● EXERCISE BRIEF
Working from the entries that follow, transcribe exactly and only the lines from the one with "Instruction: Open the feedback chat star icon" through the last, pictures excluded.

● TASK INPUTS
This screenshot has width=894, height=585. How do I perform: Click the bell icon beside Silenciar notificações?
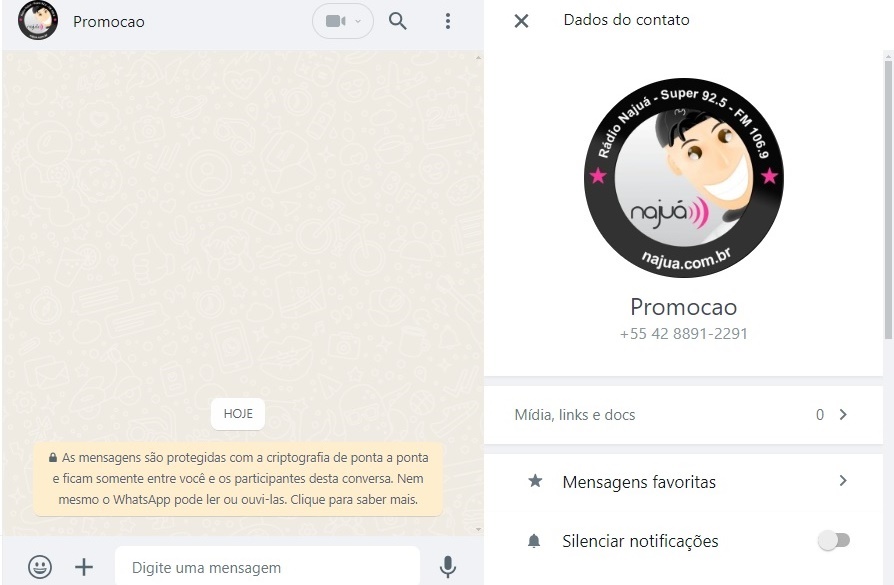pos(535,541)
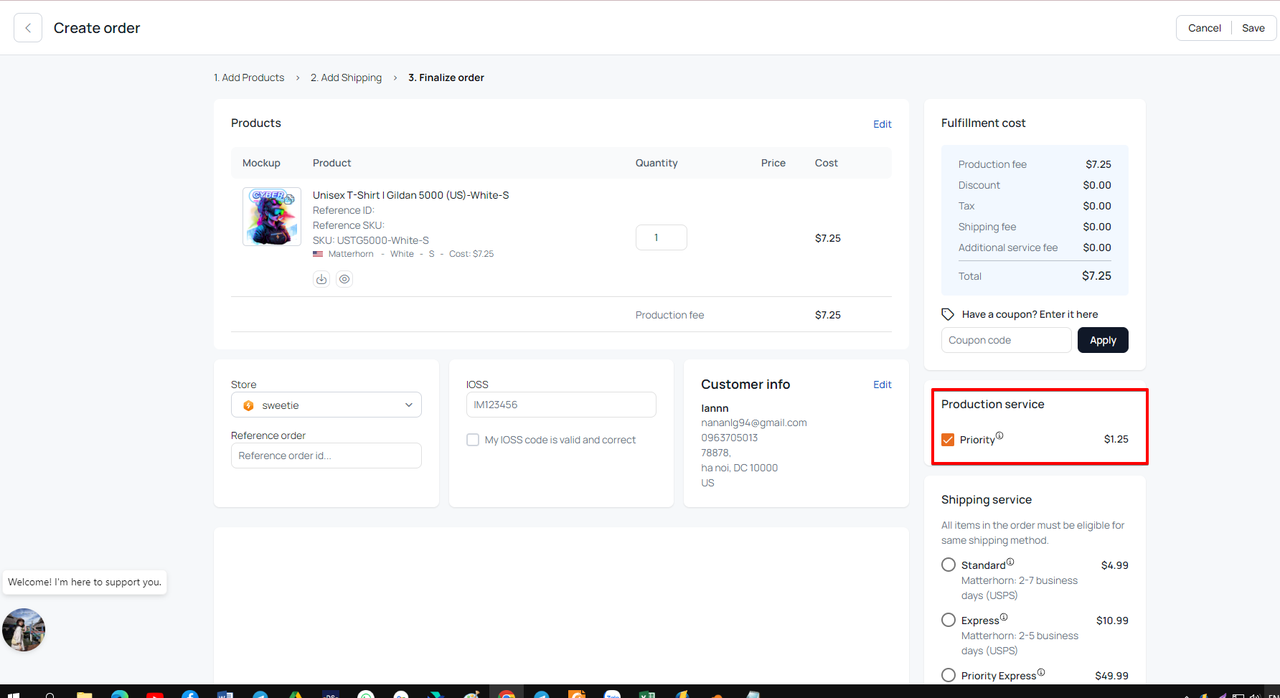Uncheck the Priority production service checkbox

948,440
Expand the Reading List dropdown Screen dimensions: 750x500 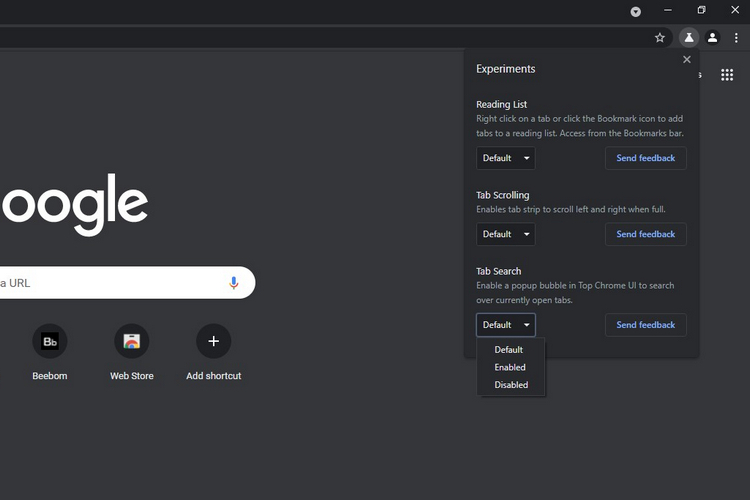click(506, 158)
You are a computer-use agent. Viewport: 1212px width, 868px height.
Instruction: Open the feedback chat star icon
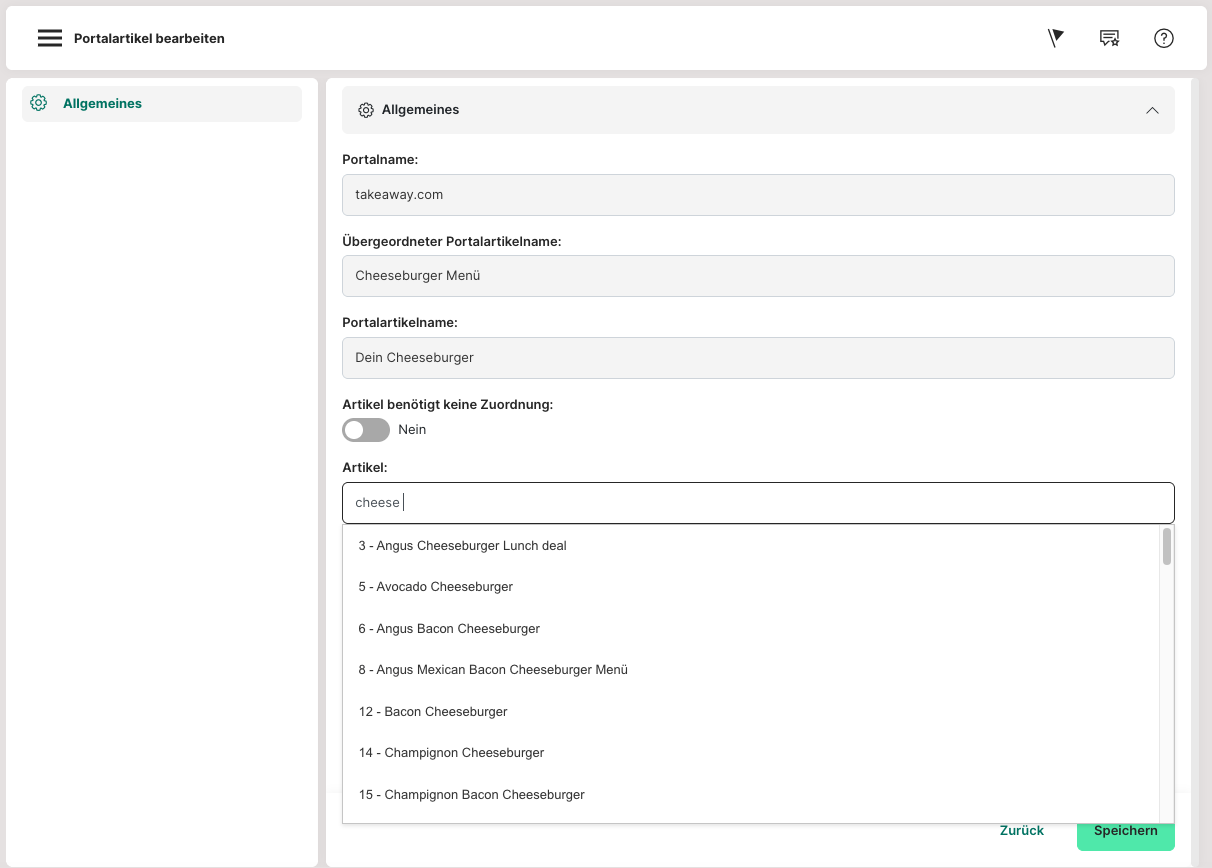[x=1109, y=38]
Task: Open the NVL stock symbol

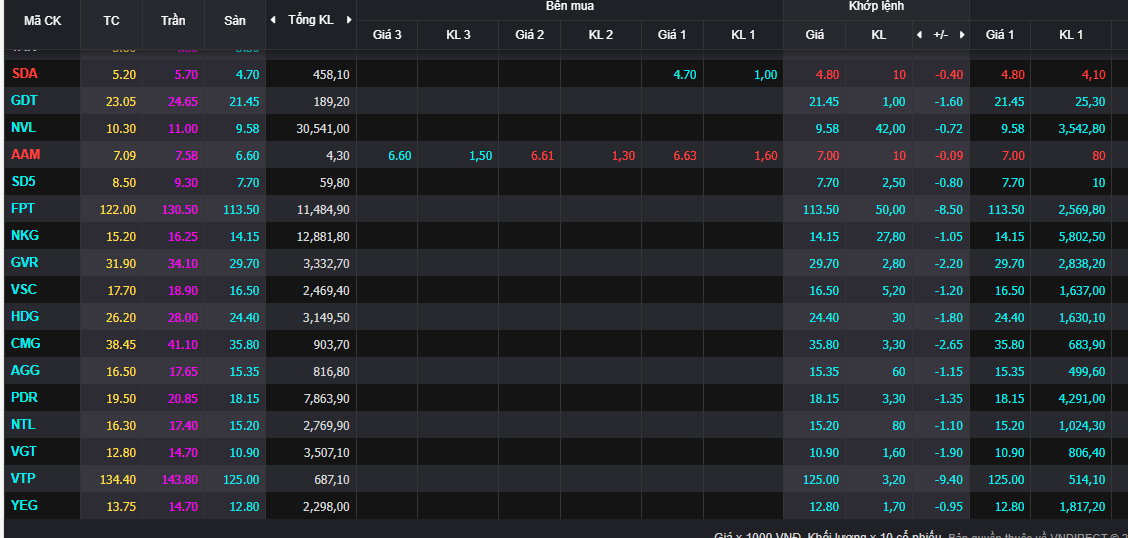Action: coord(23,127)
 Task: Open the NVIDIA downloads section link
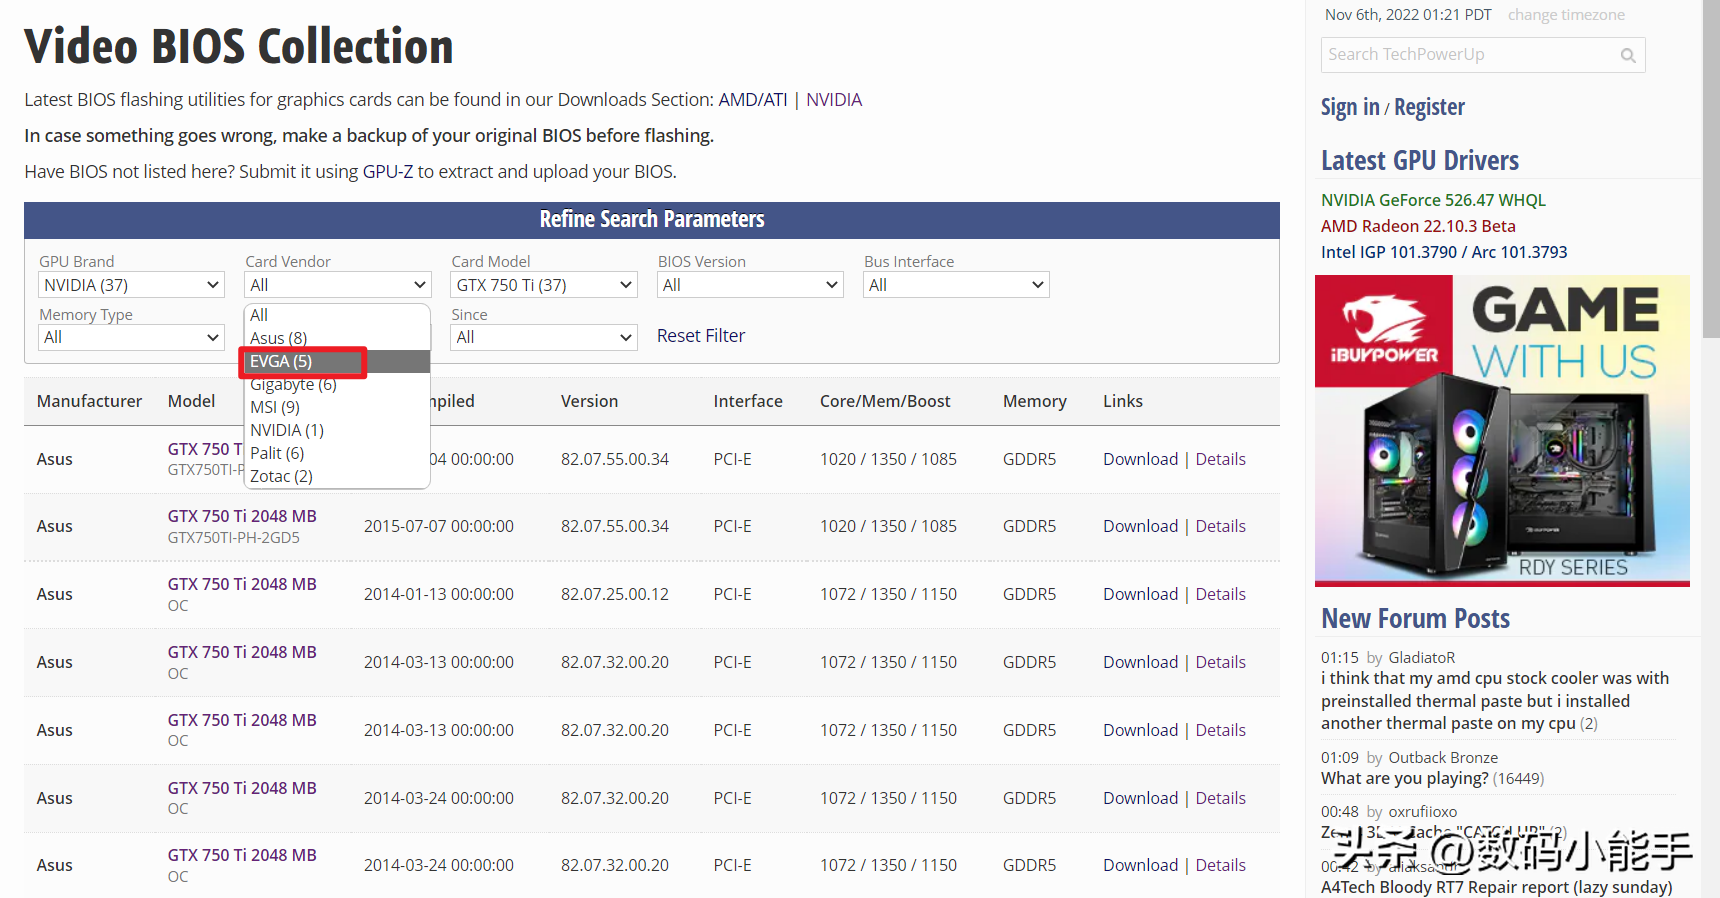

● THE ANSWER
Instruction: Open the feedback chat star icon
[x=1109, y=38]
Task: Open the NVL stock symbol

Action: coord(23,127)
 Task: Open the NVIDIA downloads section link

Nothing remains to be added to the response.